Lithium Expulsion from the Solid-State Electrolyte Li6.4La3Zr1.4Ta0.6O12 by Controlled Electron Injection in a SEM

The garnet ionic conductor is one of the promising candidate electrolytes for all-solid-state secondary lithium batteries, thanks to its high lithium ion conductivity and good thermal and chemical stability. However, its microstructure is difficult to approach because it is very sensitive to the inquisitive electron beam. In this study based on a scanning electron microscope (SEM), we found that the electron beam expulses the lithium out of Li6.4La3Zr1.4Ta0.6O12 (LLZTO), and the expulsed zone expands to where a stationary beam could extend and penetrate. The expulsion of metallic lithium was confirmed by its oxidation reaction after nitrogen inflow into the SEM. This phenomenon may provide us an effective probe to peer into the conductive nature of this electrolyte. A frame-scan scheme is employed to measure the expulsion rate by controllable and more uniform incidence of electrons. Lithium accumulation processes are continuously recorded and classified into four modes by fitting its growth behaviors into a dynamic equation that is mainly related to the initial ion concentration and ion migration rate in the electrolyte. These results open a novel possibility of using the SEM probe to gain dynamic information on ion migration and lithium metal growth in solid materials.
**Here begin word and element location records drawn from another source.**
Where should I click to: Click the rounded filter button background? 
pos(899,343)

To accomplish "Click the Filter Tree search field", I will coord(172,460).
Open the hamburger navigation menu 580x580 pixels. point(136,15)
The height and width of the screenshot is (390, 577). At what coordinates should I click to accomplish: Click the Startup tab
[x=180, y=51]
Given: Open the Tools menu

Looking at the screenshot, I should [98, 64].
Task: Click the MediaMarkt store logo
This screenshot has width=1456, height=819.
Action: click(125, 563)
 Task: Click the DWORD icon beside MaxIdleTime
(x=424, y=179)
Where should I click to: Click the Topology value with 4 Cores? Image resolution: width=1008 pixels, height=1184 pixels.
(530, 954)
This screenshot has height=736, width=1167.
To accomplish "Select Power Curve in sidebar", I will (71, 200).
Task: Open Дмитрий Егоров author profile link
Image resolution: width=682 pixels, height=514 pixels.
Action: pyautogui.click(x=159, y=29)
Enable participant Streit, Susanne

石榴石型离子导体凭借其高锂离子电导率与优异的热、化学稳定性，成为全固态二次锂电池极具潜力的候选电解质之一。然而，该材料的微观结构难以表征，因其对入射电子束极为敏感。本研究基于扫描电子显微镜（Scanning Electron Microscope, SEM）开展，发现电子束会将Li₆.₄La₃Zr₁.₄Ta₀.₆O₁₂（LLZTO）中的锂脱出，且脱出区域会随静止电子束的辐照范围与穿透深度不断扩展。通过向SEM腔室通入氮气后观察到的氧化反应，证实了脱出产物为金属锂。该现象为探究该电解质的导电本质提供了一种有效的表征手段。本研究采用帧扫描方案，通过可控且更均匀的电子入射条件，实现对脱出速率的定量表征。研究持续记录锂的累积过程，并通过将其生长行为拟合至与电解质内初始离子浓度、离子迁移速率密切相关的动力学方程，将该过程划分为四种模式。本研究结果为利用SEM表征手段获取固体材料内部离子迁移与金属锂生长的动态信息开辟了全新的研究路径。